▶ _INSTRUCTIONS FOR THE TASK_: Without including any pictures, reproduce the full listing exactly.

*** Opening of EXERCISE MATERIALS ***

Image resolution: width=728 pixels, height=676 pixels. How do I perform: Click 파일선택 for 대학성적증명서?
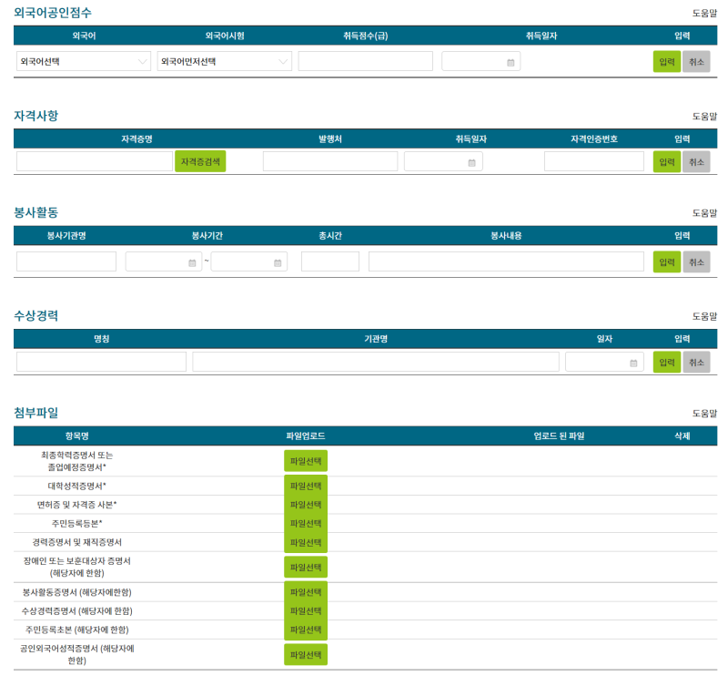coord(305,486)
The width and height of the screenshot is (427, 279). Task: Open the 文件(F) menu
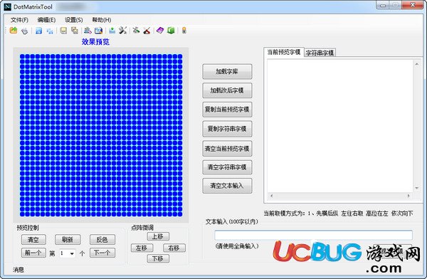pos(19,20)
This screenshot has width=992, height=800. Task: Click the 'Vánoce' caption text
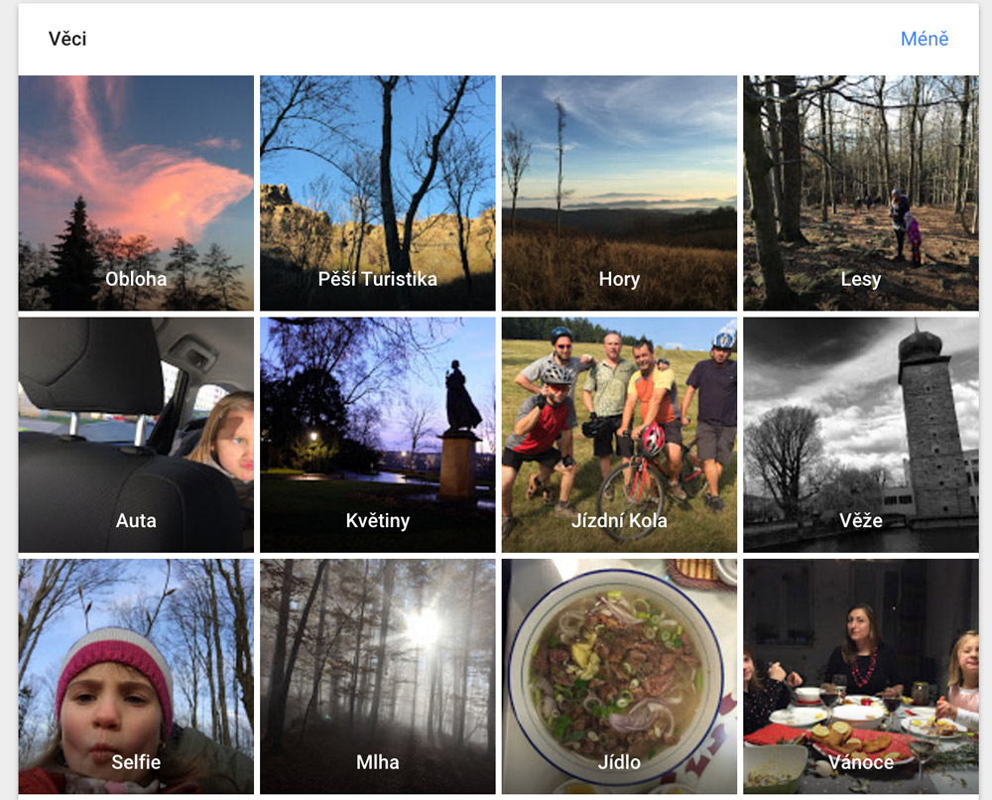860,762
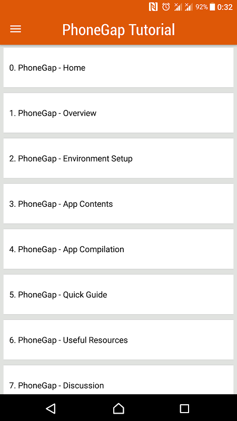Tap the NFC status icon
Viewport: 237px width, 421px height.
coord(153,7)
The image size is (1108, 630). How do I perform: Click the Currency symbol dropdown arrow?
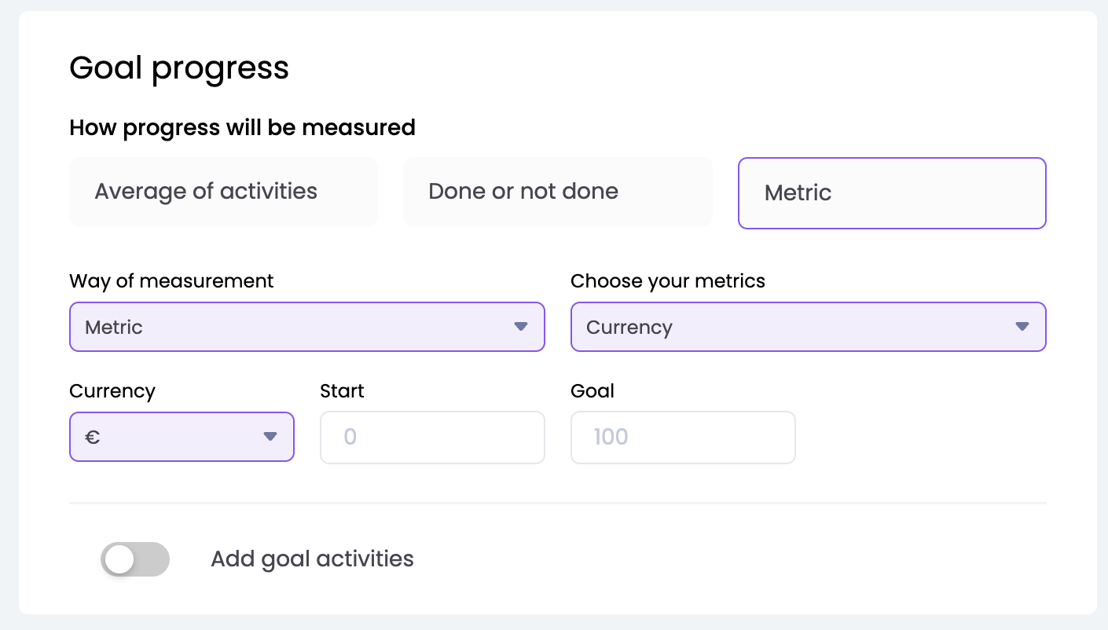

*** Close of EXERCISE MATERIALS ***

▶ _RESULT BELOW_:
Image resolution: width=728 pixels, height=676 pixels. How do I perform: Click 파일선택 for 대학성적증명서?
coord(305,486)
The width and height of the screenshot is (427, 279). Task: Open the 文件(F) menu
pos(19,20)
This screenshot has width=992, height=800. Task: Click the 'Vánoce' caption text
860,762
Tap the NFC status icon
Viewport: 237px width, 421px height.
coord(153,7)
The image size is (1108, 630). How do I perform: Click the Currency symbol dropdown arrow?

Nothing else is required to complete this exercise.